Surabaya Sebagai Kota Pahlawan
Mengapa Surabaya disebut sebagai Kota Pahlawan ?
Kota Surabaya konon berasal dari cerita mitos pertempuran antara sura (ikan hiu) dan baya (buaya) dan akhirnya menjadi kota Surabaya. Surabaya sebagai kota terbesar kedua memiliki sejarah tersendiri bagi bangsa Indonesia. Kota ini mendapat julukan kota pahlawan. Dari puluhan dan ratusan kota di Indonesia, mengapa Kota Surabaya yang disebut sebagai kota Pahlawan ?
Predikat Kota Pahlawan dianugerahkan kepada Surabaya, untuk mengabadikan “Semangat Juang Arek-Arek Suroboyo”. Tidak hanya berawal dari peristiwa heroik sekitar 10 November 1945 saja, tetapi dikaitkan dengan sejarah terbentuknya ranah perkampungan Surabaya. Itupun berlanjut hingga masa perjuangan, mempertahankan dan mengisi kemerdekaan Republik Indonesia itu sendiri. Artinya, semangat juang Arek Suroboyo itu sejak dari zaman Majapahit, saat kelahiran Surabaya, dipertahankan sepanjang masa. Semangat juang dan kepahlawanan itu melekat sebagai jatidiri Surabaya dari dulu, hingga kini dan sampai nanti.
Sebenarnya itulah hakekat yang diinginkan oleh Dwitunggal Proklamator Kemerdekaan Republik Indo-nesia, Soekarno-Hatta. Mereka berdua, sebagai saksi sejarah tentang semangat kepahlawanan Arek-arek Suroboyo (Putra-Putra Surabaya) dalam perjuangan mempertahankan kemerdekaan Indonesia di tahun 1945. Bung Karno juga terkesan dengan peristiwa perobekan bendera di Hotel Orange atau Hotel Yamato di Jalan Tunjungan yang dikenal dengan “insiden bendera” tanggal 19 September 1945. Apalagi sejak saat itu, kegiatan perlawanan masyarakat Surabaya terhadap penjajah dan kaum kolonial semakin hebat dan gigih, maka tak pelak lagi Bung Karno dan Bung Hatta, langsung datang ke Surabaya. Hingga terjadi puncak perjuangan Arek Suroboyo, tanggal 10 November 1945. Lima tahun kemudian, kesan Bung Karno terhadap Surabaya semakin mendalam. Ide pembangunan Tugu Pahlawan di Kota Surabaya, langsung mendapat perhatian Bung Karno. Untuk pertama kali di tahun 1950, Bung Karno menetapkan tanggal 10 November sebagai “Hari Pahlawan”. Sekaligus, Surabaya mendapat predikat “Kota Pahlawan”.

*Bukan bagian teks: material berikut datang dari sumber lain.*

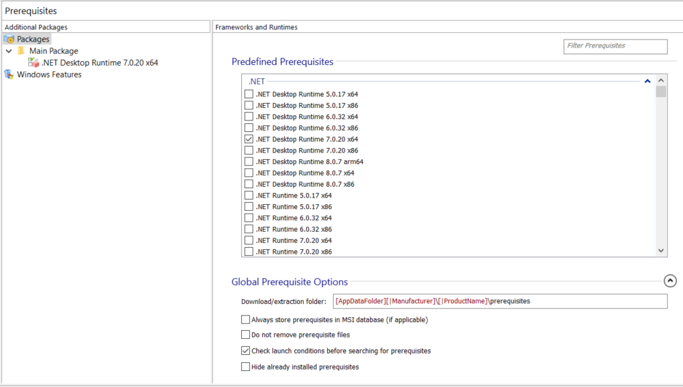This screenshot has width=683, height=387.
Task: Click the Download/extraction folder field
Action: pyautogui.click(x=499, y=301)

Julukan sebagai Kota Pahlawan, juga dikaitkan dengan sejarah Surabaya. Sewaktu tahun 1293, lebih 718 tahun atau tujuh abad yang silam, Raden Wijaya pendiri Kerajaan Majapahit berjuang mengusir Tentara Tartar yang dipimpin Khu Bilai Khan, tidak lepas dari peranserta rakyat Surabaya yang waktu itu masih bernama Hujunggaluh atau Junggaluh. Nah, karena semangat kepahlawanan sudah menjadi ciri Kota Surabaya, perlu dilakukan koreksi total, sehingga julukan Kota Pahlawan bagi Surabaya tidak ditelan oleh kehidupan masyarakat modern. Peninggalan sejarah tentang kepahlawanan Arek Suroboyo ini patut dilestarikan.
Untuk itulah, layak pula Kota Surabaya dijadikan “kamus kepahlawanan”. Dengan berjuluk Kota Pahlawan, maka dunia dapat merujuk arti dan makna kepahlawanan dari Surabaya secara utuh. Misalnya, jika kita ingin mengetahui siapa-siapa saja Pahlawan Nasional, bahkan “pahlawan dunia”, maupun pahlawan lokal dan orang-orang yang berjasa, serta tokoh terkenal, maka nama itu ada dan diabadikan di Surabaya.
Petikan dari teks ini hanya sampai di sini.